If you needed a reminder of just how powerful our telescopes have become, few images tell it like this cosmic gem. No, that isn’t the Eye of Sauron glowering at us from across the void: It’s the sharpest view yet of a debris disk surrounding a dying star 4,000 light years away. And it hints at an incredible possibility.
Encircling very young and very old stars alike are vast clouds of cosmic dust, ejected by powerful stellar winds. Astronomers are keenly interested in the disks around new stars, because they’re the cradle in which planetary systems like our own form. (In fact, scientists recently captured the first-ever image of a planet coalescing inside such a disk.)
We know very little about their end-life counterparts, however. Can dying stars birth a final generation of planets before flickering out? We won’t know the answer until we peer into their dusty backyards.
To that end, astronomers have taken a major step forward with the image above. The inset depicts the debris disk surrounding IRAS 08544-4431, a binary star buried in the Vela constellation some 4,000 light years from home. Writing in the journal Astronomy and Astrophysics, the team behind the image explains that this particular disk is indeed quite similar to those found around young stars, lending weight to the hypothesis that aging stellar bodies have what it takes to churn out a final crop of planets.

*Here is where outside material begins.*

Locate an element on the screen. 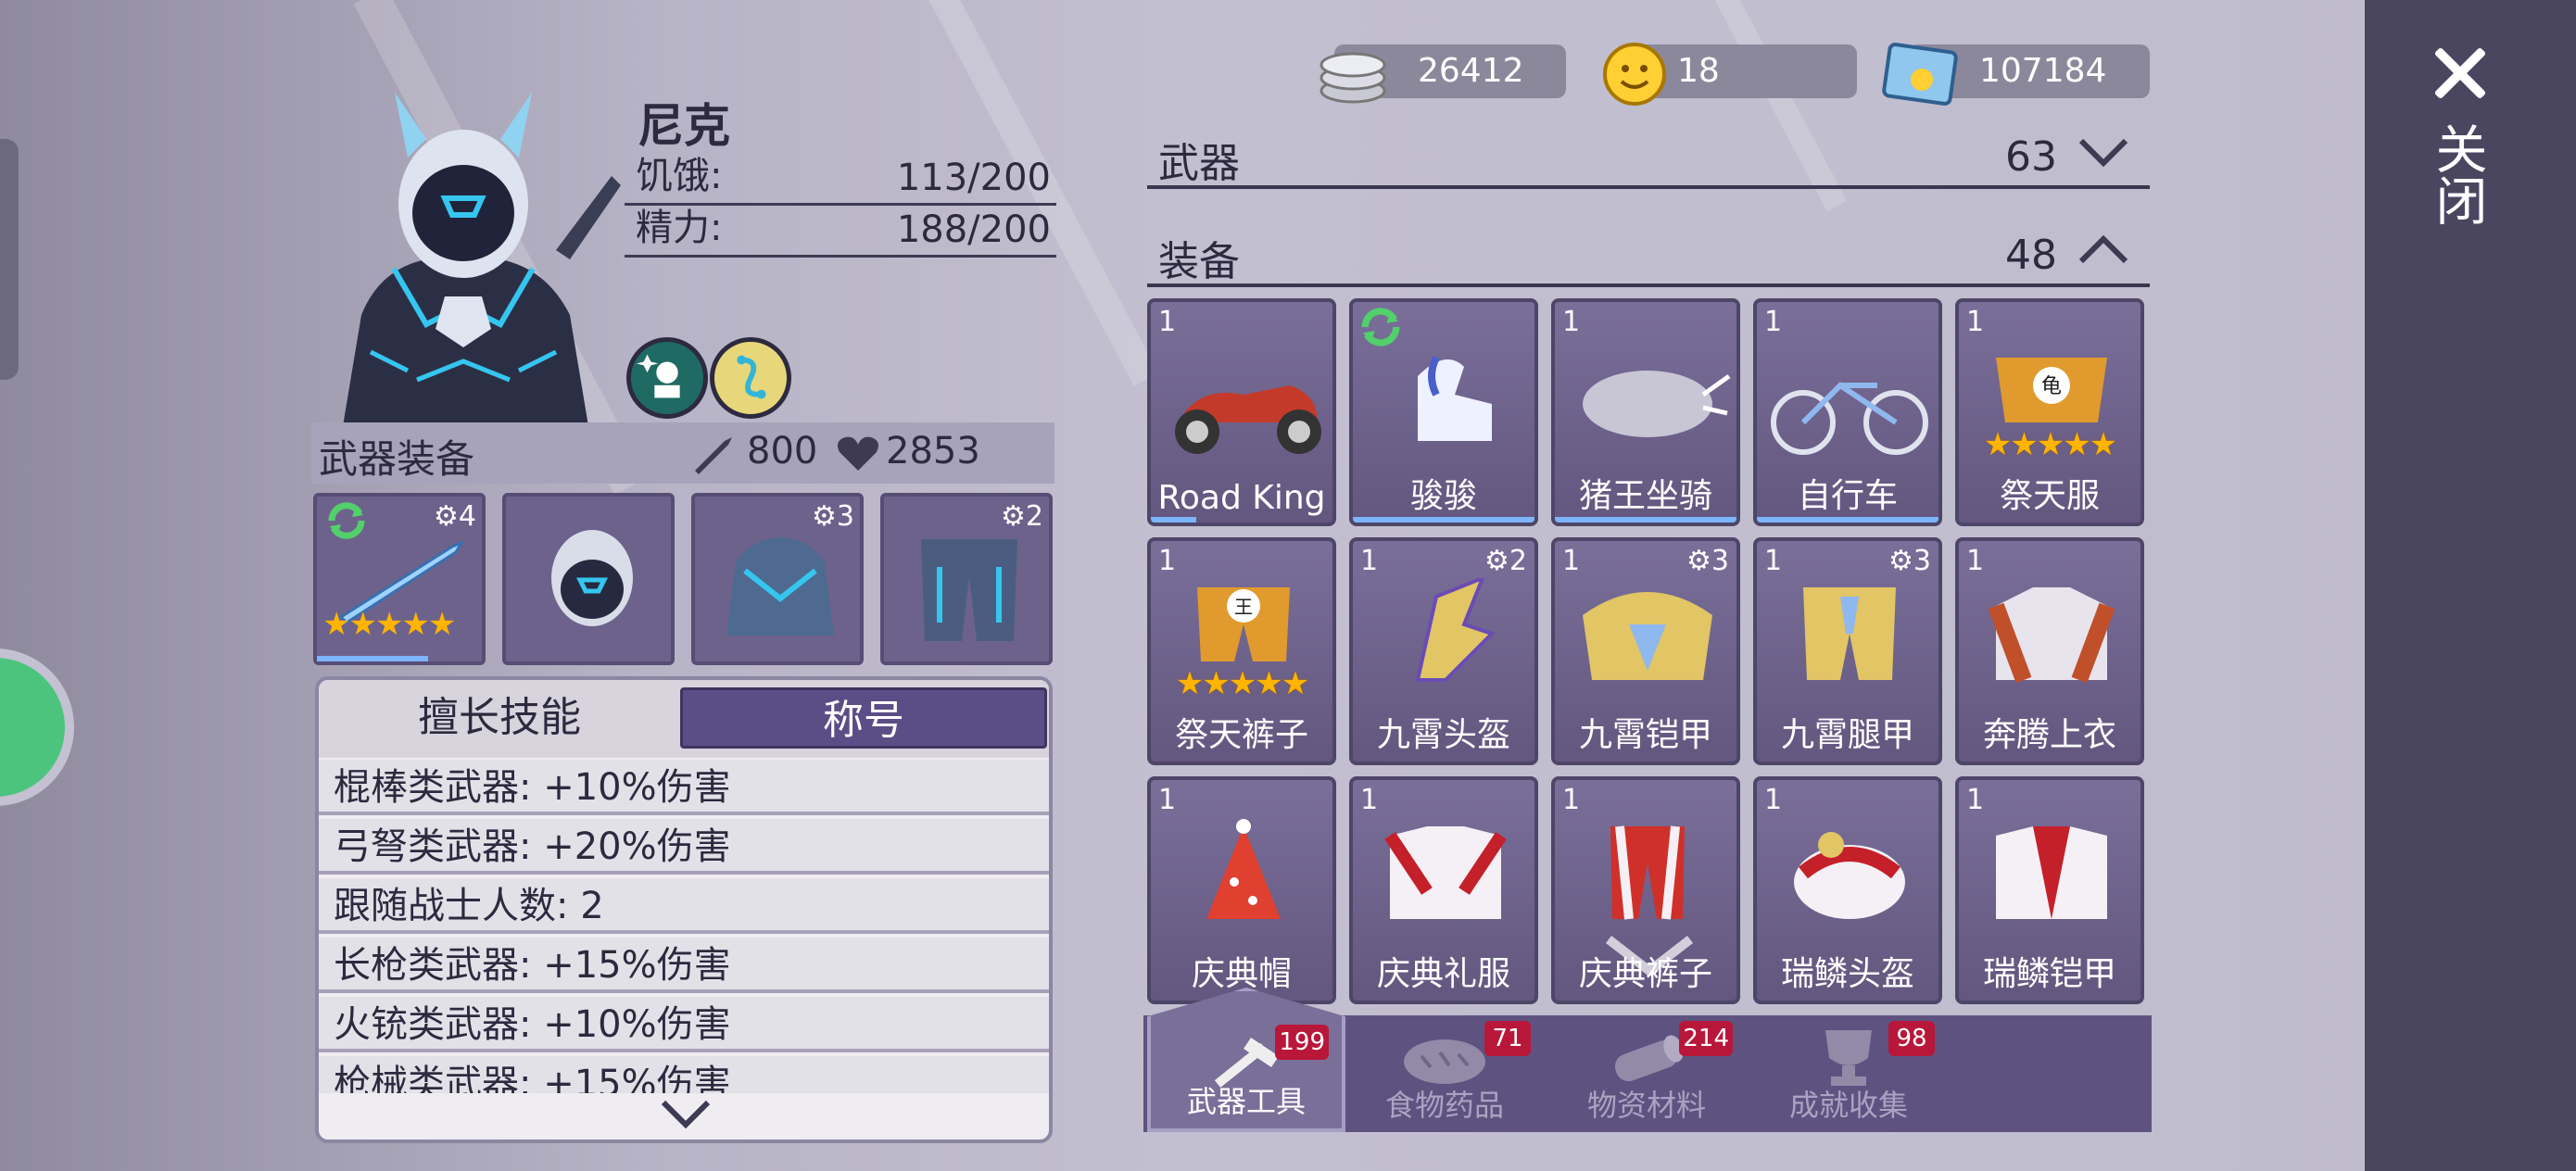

But, they say, more work will be needed to verify the possibility.
There’s one other reason to be fascinated by this image. It took some mind-bogglingly powerful optics to capture it. To enhance the resolution, astronomers combined multiple views of the same patch of sky, captured with the Very Large Telescope Interferometer at the at ESO’s Paranal Observatory in Chile. And they used a new technique to remove all that pesky glare from the central stars, so that the disk itself could be resolved.
“The resolution is so high that, for comparison, we could determine the size and shape of a one euro coin seen from a distance of two thousand kilometres,” study co-author Jacques Kluska said in a statement.
With that sort of vision at our disposal, I think it’s reasonable to assume that if planets are hiding in these stellar entrails, we’ll find them.